CIO magazine was kind enough to share some of the results from their regular poll of CIO's which shows some growth possibilities among the gloom, especially in the SMB market.

In its January 2003 results, CIO Magazine has announced that of 369 chief information officers who participated in the poll, 5.2% expect to increase their IT spending in the next 12 months. This represents a 13% sequential month increase from December 2002 and a 37% increase from the 3.8% increase reported one year ago in January 2002.

38% of poll respondents claimed they plan to increase spending 
(in a least one of the eight product categories listed in the poll)

19% said they plan to decrease spending

42% reported spending would remain "unchanged" from December 2002.

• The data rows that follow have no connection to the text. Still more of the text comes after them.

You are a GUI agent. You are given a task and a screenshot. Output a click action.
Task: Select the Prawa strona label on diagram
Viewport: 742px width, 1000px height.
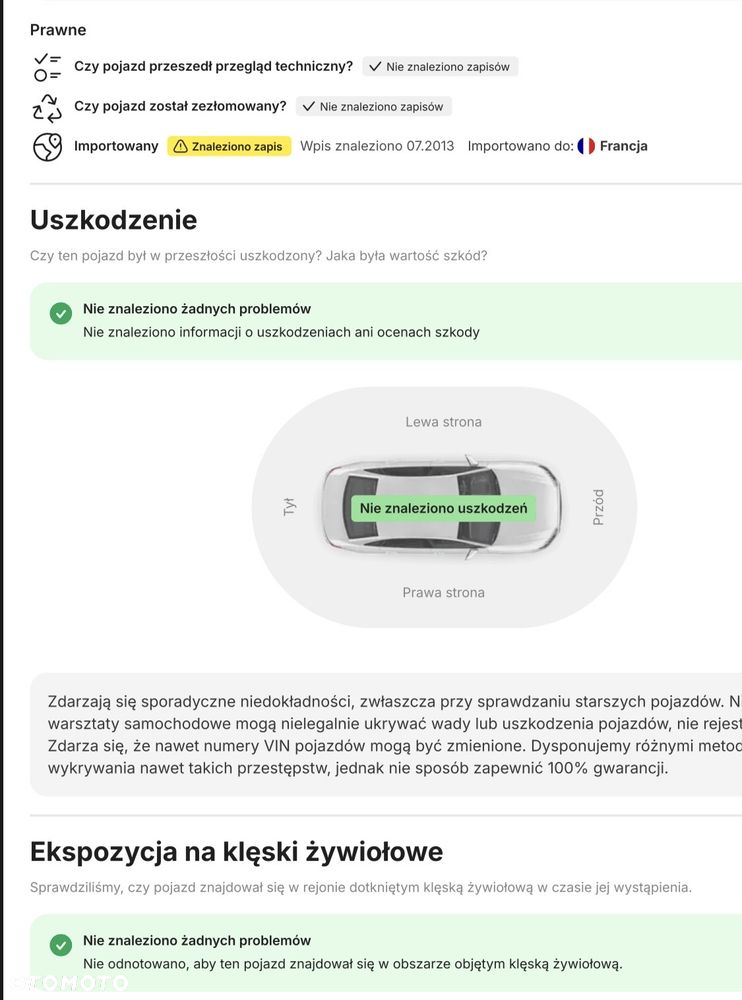pyautogui.click(x=443, y=592)
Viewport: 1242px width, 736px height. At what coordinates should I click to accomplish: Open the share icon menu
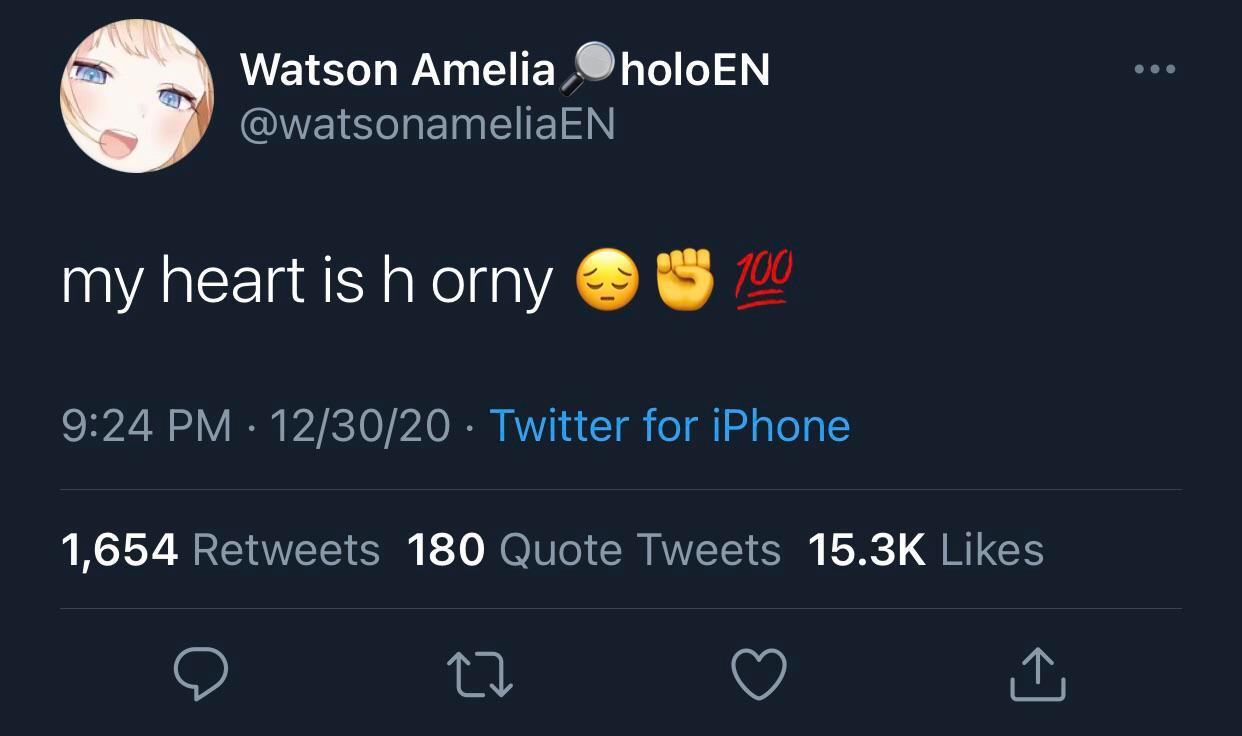(1037, 675)
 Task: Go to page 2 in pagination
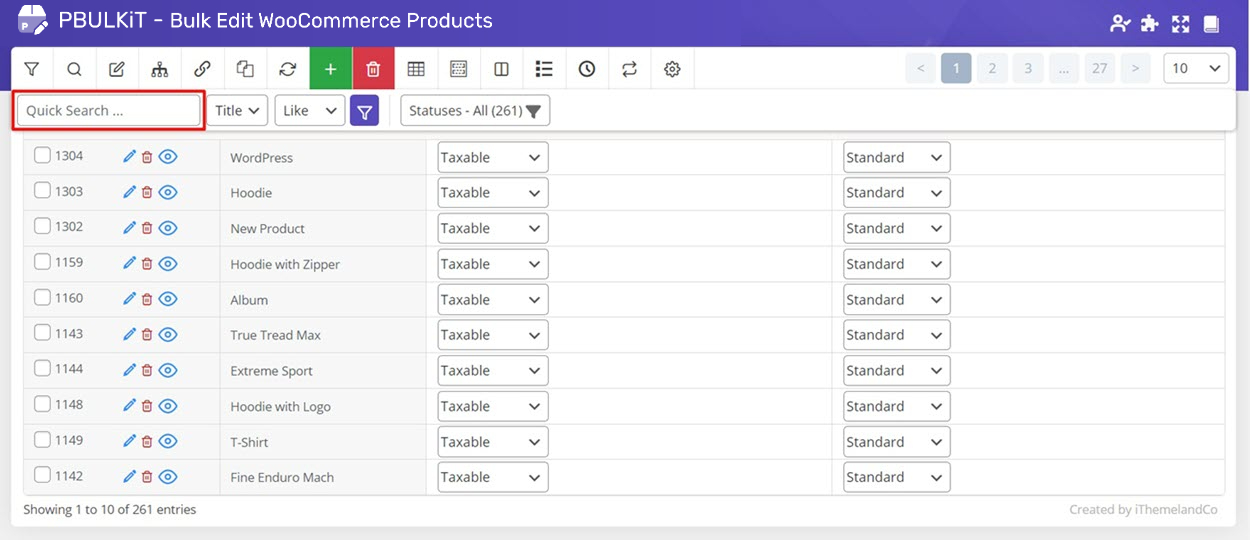(992, 68)
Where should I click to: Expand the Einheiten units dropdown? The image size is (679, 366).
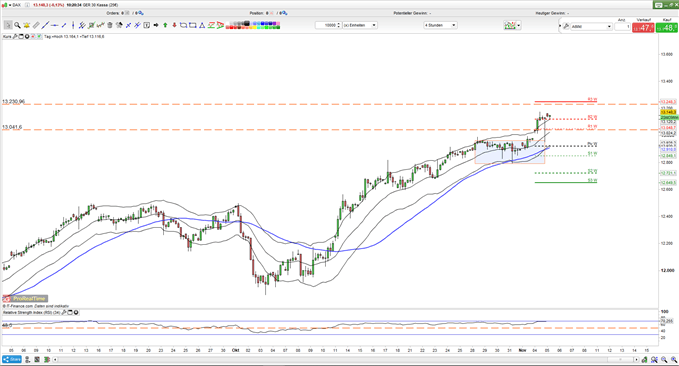[360, 25]
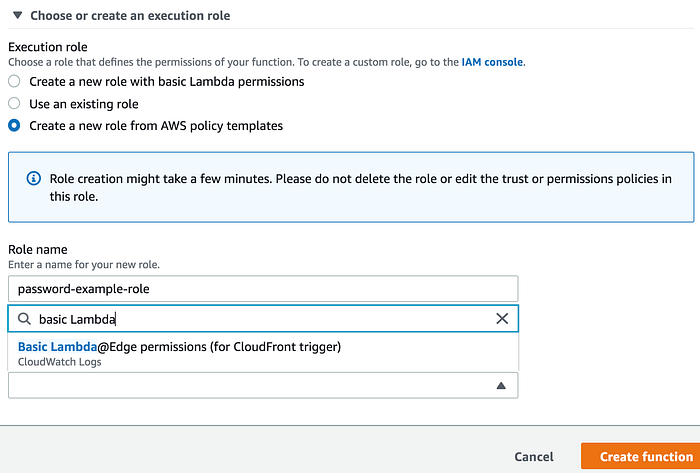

Weak corporate profits, mentioned by 42.6% of respondents remained the chief drag on increases in IT spending. Security hardware and software led all other product categories in planned spending increases. Storage and computer hardware categories also exhibited strength CIOs in the retail industry and federal government agencies planned to spend significantly more than colleagues in other industries. Spending remained very weak in state/local government.

Small/medium business (less 500 employees) reported 12-month forward spending increases of 9.1%, more than double the 3.5% spending increase planned by firms with 1,000 or more employees.

Of some concern is that 21% of large (1,000+) firms report they plan no spending increases in 2003.

We'd expect that after the uncertainty over the Iraq situation clears,
we may see further positive developments.